(Pixel coordinate grounding data)
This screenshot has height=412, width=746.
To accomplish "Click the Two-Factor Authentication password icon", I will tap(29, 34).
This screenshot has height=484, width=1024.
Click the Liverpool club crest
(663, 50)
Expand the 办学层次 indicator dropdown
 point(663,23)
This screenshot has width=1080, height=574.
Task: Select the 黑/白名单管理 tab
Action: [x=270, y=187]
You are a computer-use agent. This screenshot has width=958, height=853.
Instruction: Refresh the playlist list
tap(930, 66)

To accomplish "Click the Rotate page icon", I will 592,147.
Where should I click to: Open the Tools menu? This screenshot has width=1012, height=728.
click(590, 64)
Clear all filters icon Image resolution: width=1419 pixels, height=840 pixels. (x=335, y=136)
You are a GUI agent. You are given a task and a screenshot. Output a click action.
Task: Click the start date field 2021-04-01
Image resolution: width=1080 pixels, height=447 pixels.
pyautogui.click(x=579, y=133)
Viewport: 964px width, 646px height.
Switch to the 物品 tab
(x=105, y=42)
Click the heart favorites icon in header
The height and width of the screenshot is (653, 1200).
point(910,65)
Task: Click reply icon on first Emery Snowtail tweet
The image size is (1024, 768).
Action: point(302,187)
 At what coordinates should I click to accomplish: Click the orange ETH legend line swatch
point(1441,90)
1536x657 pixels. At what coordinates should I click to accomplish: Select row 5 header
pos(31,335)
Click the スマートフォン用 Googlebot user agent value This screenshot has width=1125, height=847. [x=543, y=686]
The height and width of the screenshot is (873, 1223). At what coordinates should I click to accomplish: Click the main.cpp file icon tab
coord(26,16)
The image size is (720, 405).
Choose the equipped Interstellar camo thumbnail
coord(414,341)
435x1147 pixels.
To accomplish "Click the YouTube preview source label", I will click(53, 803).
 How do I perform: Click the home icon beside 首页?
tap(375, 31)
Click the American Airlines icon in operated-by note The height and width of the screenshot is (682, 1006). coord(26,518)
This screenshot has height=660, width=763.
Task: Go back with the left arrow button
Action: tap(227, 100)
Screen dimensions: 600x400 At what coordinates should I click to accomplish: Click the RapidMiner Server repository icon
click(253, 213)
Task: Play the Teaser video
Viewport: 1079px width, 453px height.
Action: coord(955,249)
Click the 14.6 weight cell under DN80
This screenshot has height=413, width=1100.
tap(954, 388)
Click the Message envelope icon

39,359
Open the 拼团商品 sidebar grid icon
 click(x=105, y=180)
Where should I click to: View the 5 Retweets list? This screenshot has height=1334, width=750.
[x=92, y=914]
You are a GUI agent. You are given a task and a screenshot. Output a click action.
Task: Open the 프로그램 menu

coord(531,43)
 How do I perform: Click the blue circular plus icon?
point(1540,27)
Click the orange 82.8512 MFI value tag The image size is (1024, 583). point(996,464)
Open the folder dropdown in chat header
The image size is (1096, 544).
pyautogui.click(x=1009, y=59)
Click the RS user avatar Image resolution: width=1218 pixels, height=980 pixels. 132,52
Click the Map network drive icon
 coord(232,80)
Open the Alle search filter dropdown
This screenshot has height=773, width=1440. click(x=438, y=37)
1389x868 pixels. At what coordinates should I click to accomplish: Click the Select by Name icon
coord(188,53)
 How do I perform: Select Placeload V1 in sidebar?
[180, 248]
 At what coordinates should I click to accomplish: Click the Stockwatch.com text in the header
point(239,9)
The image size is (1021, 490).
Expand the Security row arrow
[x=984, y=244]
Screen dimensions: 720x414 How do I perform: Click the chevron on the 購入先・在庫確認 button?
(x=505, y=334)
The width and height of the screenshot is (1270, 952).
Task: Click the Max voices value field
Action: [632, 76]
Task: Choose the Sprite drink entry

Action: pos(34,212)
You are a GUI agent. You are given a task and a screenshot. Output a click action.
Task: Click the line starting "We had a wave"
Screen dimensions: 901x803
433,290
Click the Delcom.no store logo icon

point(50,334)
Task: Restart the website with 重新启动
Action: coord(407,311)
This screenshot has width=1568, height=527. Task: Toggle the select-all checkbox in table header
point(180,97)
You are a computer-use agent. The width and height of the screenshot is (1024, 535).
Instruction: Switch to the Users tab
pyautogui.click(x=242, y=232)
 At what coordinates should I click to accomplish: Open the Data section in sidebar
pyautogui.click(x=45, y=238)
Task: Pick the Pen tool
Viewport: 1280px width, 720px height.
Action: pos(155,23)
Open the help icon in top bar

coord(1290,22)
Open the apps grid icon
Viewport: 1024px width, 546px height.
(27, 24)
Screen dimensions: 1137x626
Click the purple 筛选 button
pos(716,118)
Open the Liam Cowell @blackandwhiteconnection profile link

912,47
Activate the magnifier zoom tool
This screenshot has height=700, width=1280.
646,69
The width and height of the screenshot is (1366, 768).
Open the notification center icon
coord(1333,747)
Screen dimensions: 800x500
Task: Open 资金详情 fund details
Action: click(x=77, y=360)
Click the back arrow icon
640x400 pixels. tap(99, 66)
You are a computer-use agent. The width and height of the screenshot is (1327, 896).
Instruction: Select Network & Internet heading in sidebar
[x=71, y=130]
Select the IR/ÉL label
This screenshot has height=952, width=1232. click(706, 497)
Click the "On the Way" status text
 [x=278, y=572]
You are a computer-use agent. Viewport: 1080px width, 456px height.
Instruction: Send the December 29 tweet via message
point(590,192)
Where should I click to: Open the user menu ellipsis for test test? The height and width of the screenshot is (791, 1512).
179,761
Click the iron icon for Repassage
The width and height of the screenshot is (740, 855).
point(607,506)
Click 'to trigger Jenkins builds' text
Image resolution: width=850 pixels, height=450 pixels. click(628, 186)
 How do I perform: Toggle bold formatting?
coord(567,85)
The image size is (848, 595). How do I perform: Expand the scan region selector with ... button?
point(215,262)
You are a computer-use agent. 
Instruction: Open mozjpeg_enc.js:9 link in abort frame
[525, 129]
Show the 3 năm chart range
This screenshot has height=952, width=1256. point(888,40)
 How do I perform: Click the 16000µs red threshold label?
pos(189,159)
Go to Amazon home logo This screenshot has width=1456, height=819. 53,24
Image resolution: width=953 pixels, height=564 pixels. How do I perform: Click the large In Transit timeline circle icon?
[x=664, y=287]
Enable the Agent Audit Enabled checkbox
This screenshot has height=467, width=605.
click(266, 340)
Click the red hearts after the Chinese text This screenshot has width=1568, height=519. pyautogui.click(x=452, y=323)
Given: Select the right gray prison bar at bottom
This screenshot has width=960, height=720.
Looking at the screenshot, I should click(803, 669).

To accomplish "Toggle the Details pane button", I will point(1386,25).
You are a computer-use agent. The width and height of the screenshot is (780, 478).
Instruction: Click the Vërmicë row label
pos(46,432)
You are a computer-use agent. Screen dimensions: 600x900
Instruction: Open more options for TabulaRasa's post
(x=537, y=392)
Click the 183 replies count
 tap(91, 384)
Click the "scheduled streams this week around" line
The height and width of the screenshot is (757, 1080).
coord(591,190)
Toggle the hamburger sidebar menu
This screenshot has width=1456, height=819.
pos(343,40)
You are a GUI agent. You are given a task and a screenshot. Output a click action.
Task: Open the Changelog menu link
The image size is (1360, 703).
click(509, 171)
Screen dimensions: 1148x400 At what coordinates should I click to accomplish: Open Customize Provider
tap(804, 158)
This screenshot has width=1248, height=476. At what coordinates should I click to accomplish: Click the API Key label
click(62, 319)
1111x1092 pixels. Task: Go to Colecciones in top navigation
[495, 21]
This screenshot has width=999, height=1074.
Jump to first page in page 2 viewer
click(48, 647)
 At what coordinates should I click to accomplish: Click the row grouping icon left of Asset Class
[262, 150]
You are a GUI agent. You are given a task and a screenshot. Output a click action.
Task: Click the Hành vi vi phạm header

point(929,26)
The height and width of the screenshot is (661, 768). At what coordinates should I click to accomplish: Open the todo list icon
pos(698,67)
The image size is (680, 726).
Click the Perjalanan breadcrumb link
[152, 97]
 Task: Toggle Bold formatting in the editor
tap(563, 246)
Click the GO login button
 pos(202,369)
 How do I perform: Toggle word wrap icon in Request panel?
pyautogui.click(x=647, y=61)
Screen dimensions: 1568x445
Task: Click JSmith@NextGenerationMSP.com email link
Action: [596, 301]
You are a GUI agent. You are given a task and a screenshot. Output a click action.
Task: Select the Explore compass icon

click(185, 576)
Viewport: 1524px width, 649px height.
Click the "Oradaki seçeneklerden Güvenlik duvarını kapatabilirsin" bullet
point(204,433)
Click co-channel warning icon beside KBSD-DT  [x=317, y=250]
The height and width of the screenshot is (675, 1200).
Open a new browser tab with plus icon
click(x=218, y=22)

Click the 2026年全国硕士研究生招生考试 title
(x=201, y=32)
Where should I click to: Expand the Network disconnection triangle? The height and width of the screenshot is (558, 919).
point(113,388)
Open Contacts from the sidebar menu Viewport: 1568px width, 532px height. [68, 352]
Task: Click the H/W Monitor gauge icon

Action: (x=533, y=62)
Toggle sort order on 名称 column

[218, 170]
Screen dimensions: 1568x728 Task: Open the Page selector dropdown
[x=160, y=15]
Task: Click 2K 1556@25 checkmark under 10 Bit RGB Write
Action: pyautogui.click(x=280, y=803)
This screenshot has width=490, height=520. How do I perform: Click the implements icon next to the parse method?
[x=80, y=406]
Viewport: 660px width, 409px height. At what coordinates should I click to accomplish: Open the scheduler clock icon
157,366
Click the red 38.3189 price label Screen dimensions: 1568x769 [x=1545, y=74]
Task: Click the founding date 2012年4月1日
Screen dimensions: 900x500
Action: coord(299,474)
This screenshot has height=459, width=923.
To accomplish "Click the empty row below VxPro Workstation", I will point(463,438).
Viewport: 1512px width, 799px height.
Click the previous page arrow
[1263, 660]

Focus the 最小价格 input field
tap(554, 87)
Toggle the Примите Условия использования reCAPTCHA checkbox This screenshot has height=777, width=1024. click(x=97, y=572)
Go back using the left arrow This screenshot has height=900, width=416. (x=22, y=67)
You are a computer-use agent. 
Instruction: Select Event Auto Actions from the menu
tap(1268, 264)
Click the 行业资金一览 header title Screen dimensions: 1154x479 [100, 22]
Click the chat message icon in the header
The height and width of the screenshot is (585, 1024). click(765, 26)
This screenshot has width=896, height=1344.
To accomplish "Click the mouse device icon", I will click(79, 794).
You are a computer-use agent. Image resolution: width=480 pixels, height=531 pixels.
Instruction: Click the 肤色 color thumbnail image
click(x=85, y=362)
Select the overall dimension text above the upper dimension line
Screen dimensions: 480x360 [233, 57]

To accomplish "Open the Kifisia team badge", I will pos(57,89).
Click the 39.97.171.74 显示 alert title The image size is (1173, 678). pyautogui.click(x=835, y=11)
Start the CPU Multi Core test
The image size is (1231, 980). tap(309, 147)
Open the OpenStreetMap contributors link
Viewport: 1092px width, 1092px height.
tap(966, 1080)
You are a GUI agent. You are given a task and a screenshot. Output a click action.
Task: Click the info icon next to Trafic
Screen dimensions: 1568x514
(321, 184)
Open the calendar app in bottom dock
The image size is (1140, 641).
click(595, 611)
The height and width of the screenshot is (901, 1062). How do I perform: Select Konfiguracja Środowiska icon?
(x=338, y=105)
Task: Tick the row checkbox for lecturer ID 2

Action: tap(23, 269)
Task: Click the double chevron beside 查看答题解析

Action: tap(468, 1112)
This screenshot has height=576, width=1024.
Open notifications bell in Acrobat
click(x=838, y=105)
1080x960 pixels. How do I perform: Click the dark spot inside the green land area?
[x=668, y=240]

PROBLEM STATEMENT. All lines above from the one containing "text in the header" to the one containing "Task: Click the line" must be repeated exactly, both lines included, and no others.

TASK SOLUTION.
 At what coordinates should I click to accomplish: Click the Stockwatch.com text in the header
point(239,9)
The image size is (1021, 490).
Expand the Security row arrow
[x=984, y=244]
Screen dimensions: 720x414 How do I perform: Click the chevron on the 購入先・在庫確認 button?
(x=505, y=334)
The width and height of the screenshot is (1270, 952).
Task: Click the Max voices value field
Action: [632, 76]
Task: Choose the Sprite drink entry

Action: pos(34,212)
You are a GUI agent. You are given a task and a screenshot. Output a click action.
Task: Click the line starting "We had a wave"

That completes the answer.